DUP reiterates opposition to May's deal over 'toxic' backstop
The DUP has stepped up its opposition to the "toxic" Brexit deal, with deputy leader Nigel Dodds branding the backstop the "poison" affecting any vote on the withdrawal agreement in the House of Commons.
He was speaking after the Prime Minister warned that the UK will be in "uncharted territory" if MPs do not back her Brexit plan.
Mr Dodds said: "Theresa May still insists that what she has negotiated is a good deal.
"She should remember that it would already have been consigned to the bin but for her pulling the vote in December."
He made the comments after Mrs May confirmed yesterday that the vote in Parliament would go ahead around January 15, despite speculation it could be delayed for a second time.
Mr Dodds blamed the EU and the Irish Government for rejecting efforts to rewrite the deal or find a compromise.
"The responsibility for this lies primarily with the EU," he said.
"EU spokespersons have gone out of their way to reiterate that there will be no renegotiation of the withdrawal agreement.
"True to form the Dublin Government has quickly shut down any possibility of a breakthrough by its now familiar tactic of a fast and flat rejection of any form of compromise."
He added: "This is a time for the United Kingdom to make clear what it wants and needs for a withdrawal agreement to pass Parliament so that the EU is in no doubt as to what's required for a deal.
"The backstop remains the poison which makes any vote for the withdrawal agreement so toxic.
"The EU has shown in the past that it will move but only if faced with a resolute red line on the part of the UK Government.
"The coming days will show if this Government is made of the right stuff."
Since Mrs May pulled the vote Mr Dodds said the DUP had engaged with the UK Government in an attempt to move forward towards a deal that could command support in the House of Commons.
But he said: "So far, the fundamental problems which make this a bad deal appear not to have changed."
The Prime Minister, who is still seeking further guarantees from Brussels in an effort to win over critics ahead of the Commons vote, warned Brexiteers they risked derailing the UK's departure from the European Union if they did not back her deal.
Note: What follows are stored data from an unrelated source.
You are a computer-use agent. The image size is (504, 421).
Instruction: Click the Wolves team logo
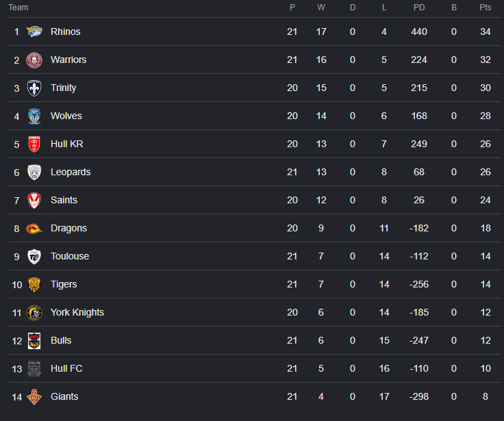click(x=34, y=116)
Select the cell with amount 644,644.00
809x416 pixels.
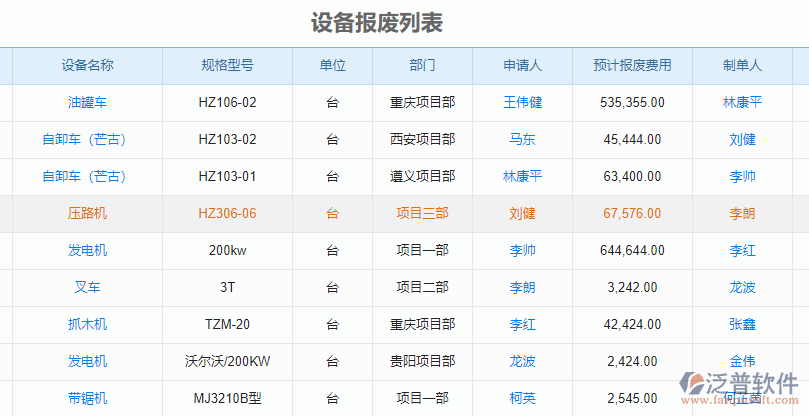(632, 250)
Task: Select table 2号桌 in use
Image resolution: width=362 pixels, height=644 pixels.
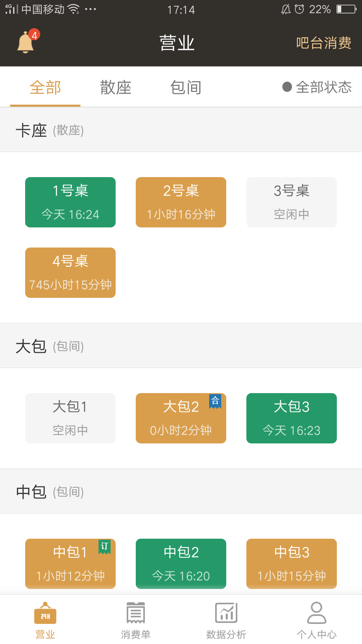Action: 181,202
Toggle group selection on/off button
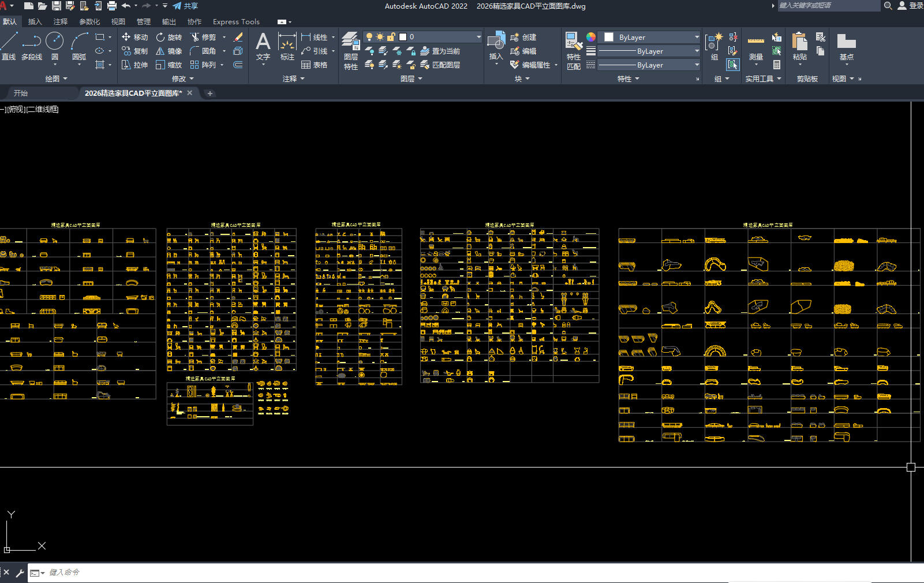Image resolution: width=924 pixels, height=583 pixels. point(732,65)
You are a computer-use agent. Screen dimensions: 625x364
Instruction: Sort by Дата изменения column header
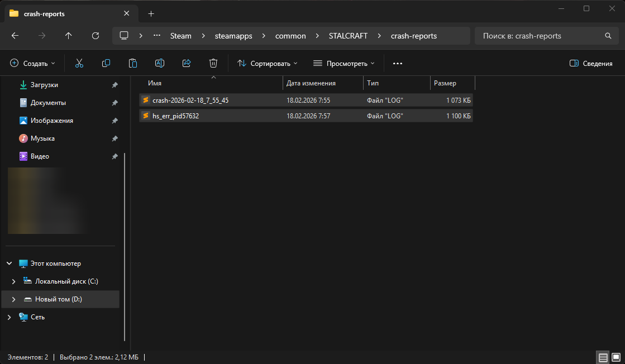[311, 83]
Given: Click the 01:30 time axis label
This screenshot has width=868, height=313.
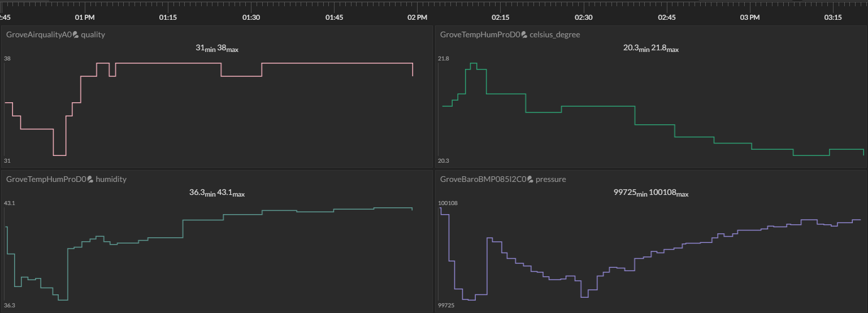Looking at the screenshot, I should pyautogui.click(x=251, y=18).
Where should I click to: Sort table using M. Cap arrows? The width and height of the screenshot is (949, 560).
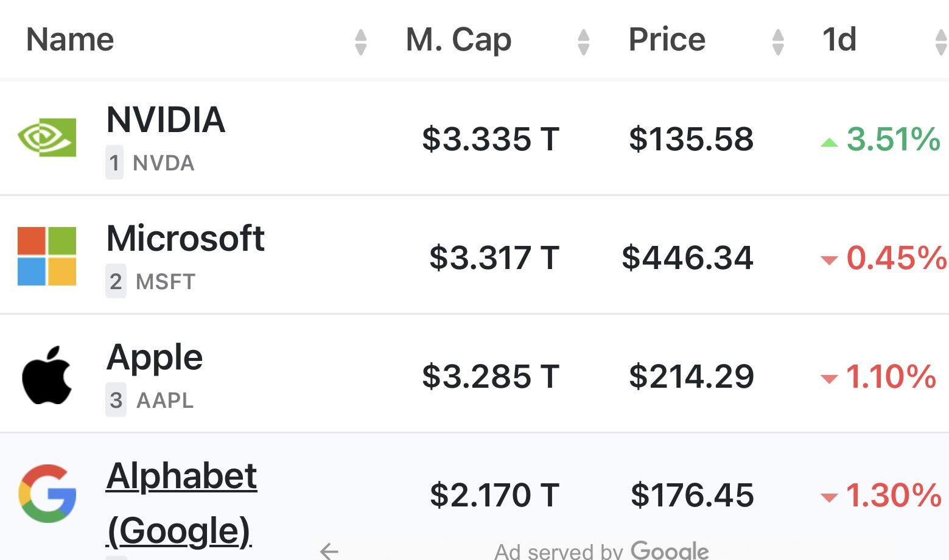pyautogui.click(x=583, y=42)
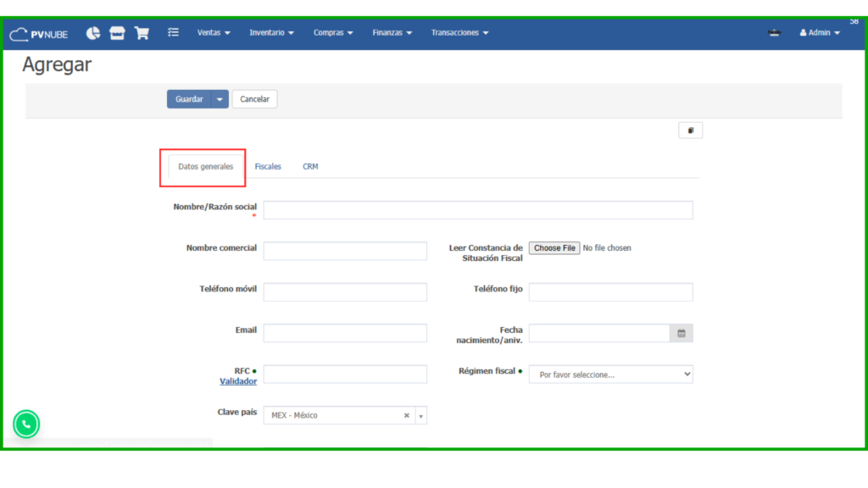Open the pie chart dashboard icon

coord(93,33)
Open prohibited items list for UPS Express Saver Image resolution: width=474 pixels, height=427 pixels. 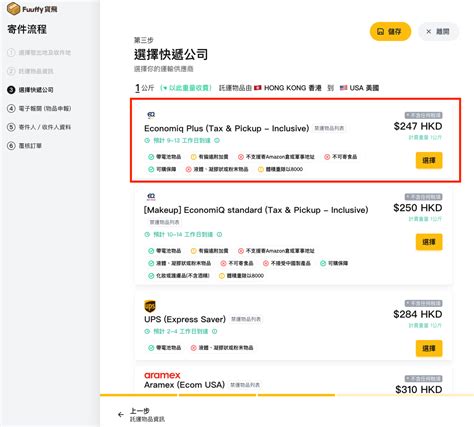click(x=246, y=319)
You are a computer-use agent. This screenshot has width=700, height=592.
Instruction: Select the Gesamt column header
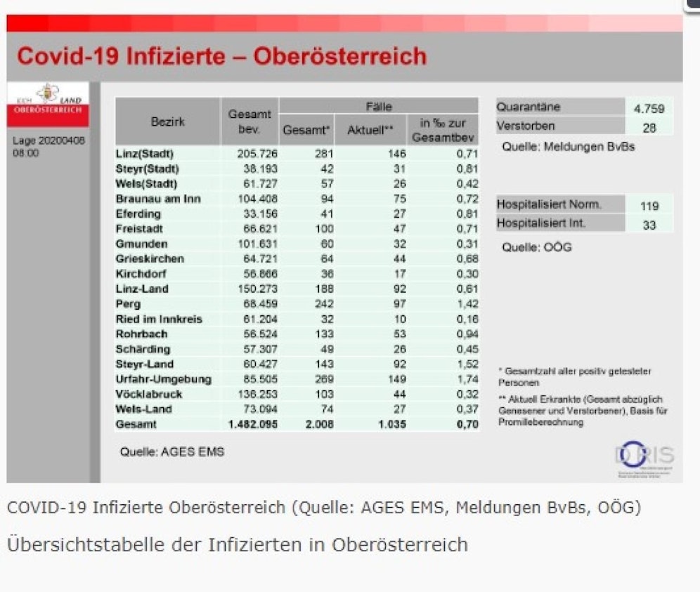tap(306, 129)
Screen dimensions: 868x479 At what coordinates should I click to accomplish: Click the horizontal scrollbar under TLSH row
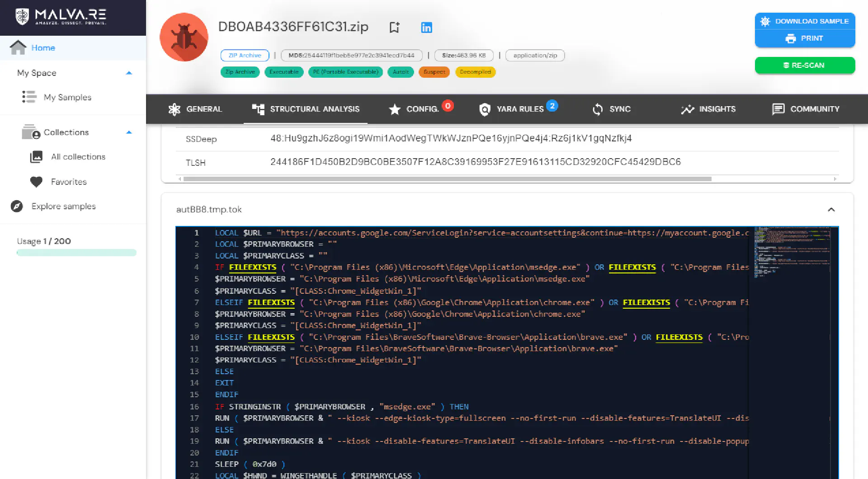(448, 179)
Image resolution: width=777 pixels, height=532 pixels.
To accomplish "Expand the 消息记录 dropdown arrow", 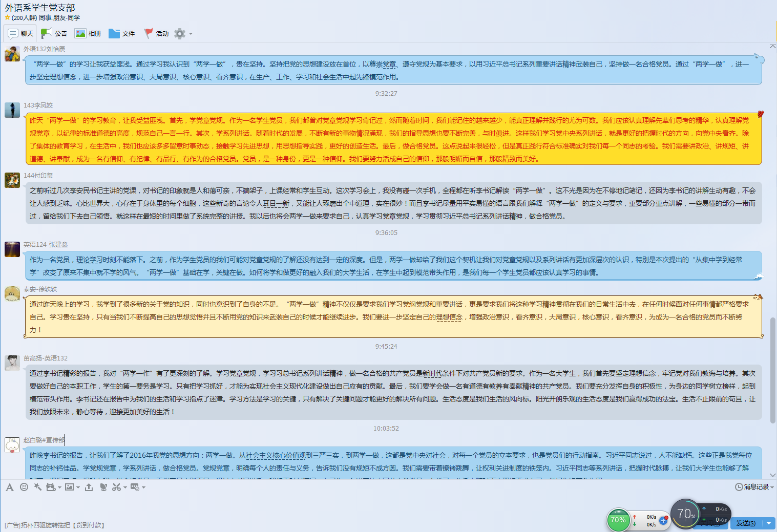I will click(x=772, y=487).
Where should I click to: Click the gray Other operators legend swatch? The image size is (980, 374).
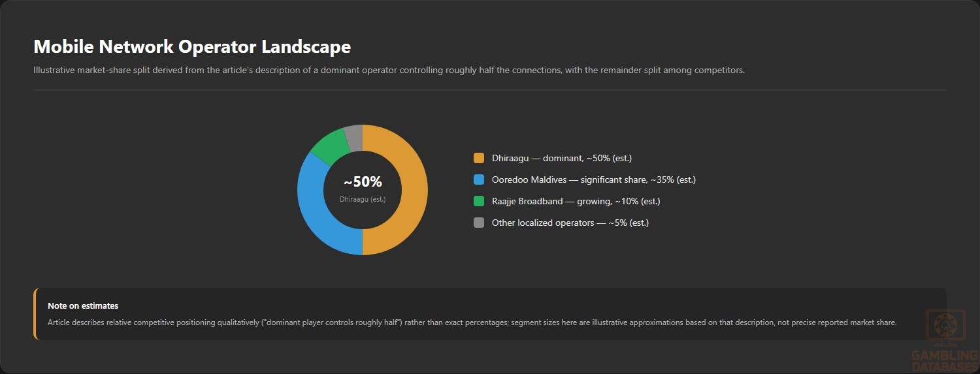coord(479,223)
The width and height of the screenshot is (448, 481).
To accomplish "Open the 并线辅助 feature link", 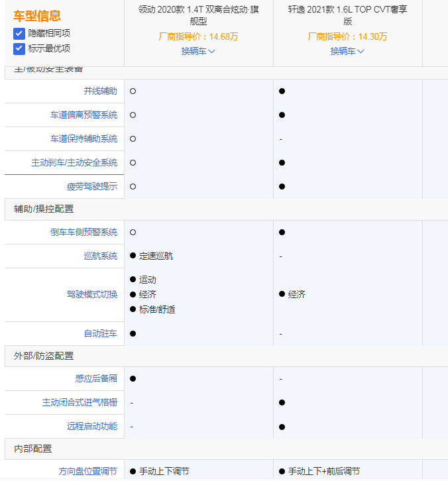I will point(100,91).
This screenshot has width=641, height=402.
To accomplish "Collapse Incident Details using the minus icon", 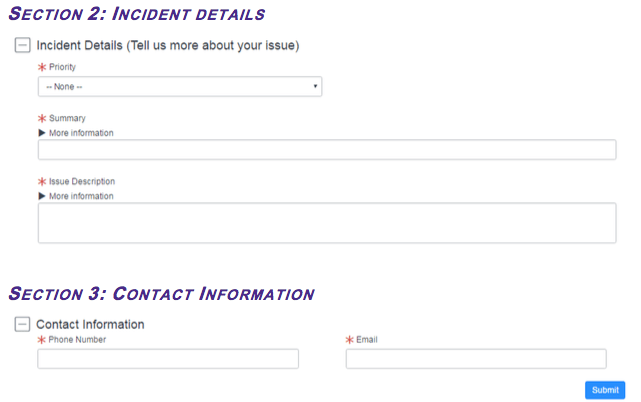I will pyautogui.click(x=23, y=45).
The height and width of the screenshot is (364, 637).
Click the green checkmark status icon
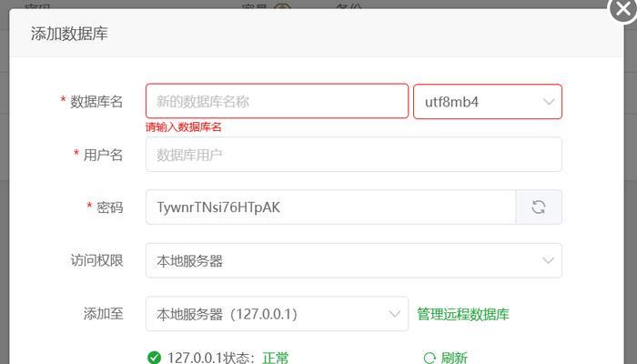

And she again rejected calls for a second referendum, saying it would be disrespectful to people who voted for Brexit in 2016.
As MPs prepare to return to Westminster after the Christmas break, Mrs May said no alternative plan could respect the 2016 referendum result, protect jobs and provide certainty to citizens and businesses.
And she promised further measures specific to Northern Ireland and a greater role for Parliament, and said "we are still working on" getting extra assurances from Brussels.
Speaking on the BBC's Andrew Marr Show yesterday, she repeatedly sidestepped questions about whether she would keep putting the deal back to MPs if it gets rejected, instead saying: "If the deal is not voted on, this vote that is coming up, then actually we are going to be in uncharted territory. I don't think anybody can say exactly what will happen in terms of the reaction we will see in Parliament."
She said Labour was "playing politics" and opposing any deal to create "the greatest chaos" possible. "We have got people who are promoting a second referendum in order to stop Brexit, and we have got people who want to see their perfect Brexit.
"I would say don't let the search for the perfect become the enemy of the good because the danger there is that we end up with no Brexit at all," she added.
The Commons vote on the withdrawal agreement, officially slated for the week of January 14, is expected to be held on Tuesday, January 15. Mrs May said it would be "that sort of time".
Earlier, speaking in Los Angeles, International Trade Secretary Liam Fox said: "Parliament needs to understand that if we're not able to come to Parliament and get a deal, then we may end up leaving the EU with no deal."
"Most people seem to say that's not what they want to see - well they better make up their minds before we get to a week on Tuesday because that's going to be a very key decision-making point."
Shadow international trade secretary Barry Gardiner suggested Labour could offer a referendum on a renegotiated Brexit deal.
He said Labour's plan remained to push for a general election if Mrs May's deal was rejected, and then seek to negotiate a new deal with Europe.
"The reason Theresa May has had such a botched set of negotiations is because of her red lines," he told Sky News. "If we as a new, incoming Labour government were to go to Europe without those red lines we know that we could get a different, better deal and that's what we want to try and achieve.
"At that stage it makes sense to go to the country and to say 'here we are, this is what we have managed to negotiate, this is the deal that we have managed to conclude because we don't have the same red lines as Theresa May, we think it's a better way forward'."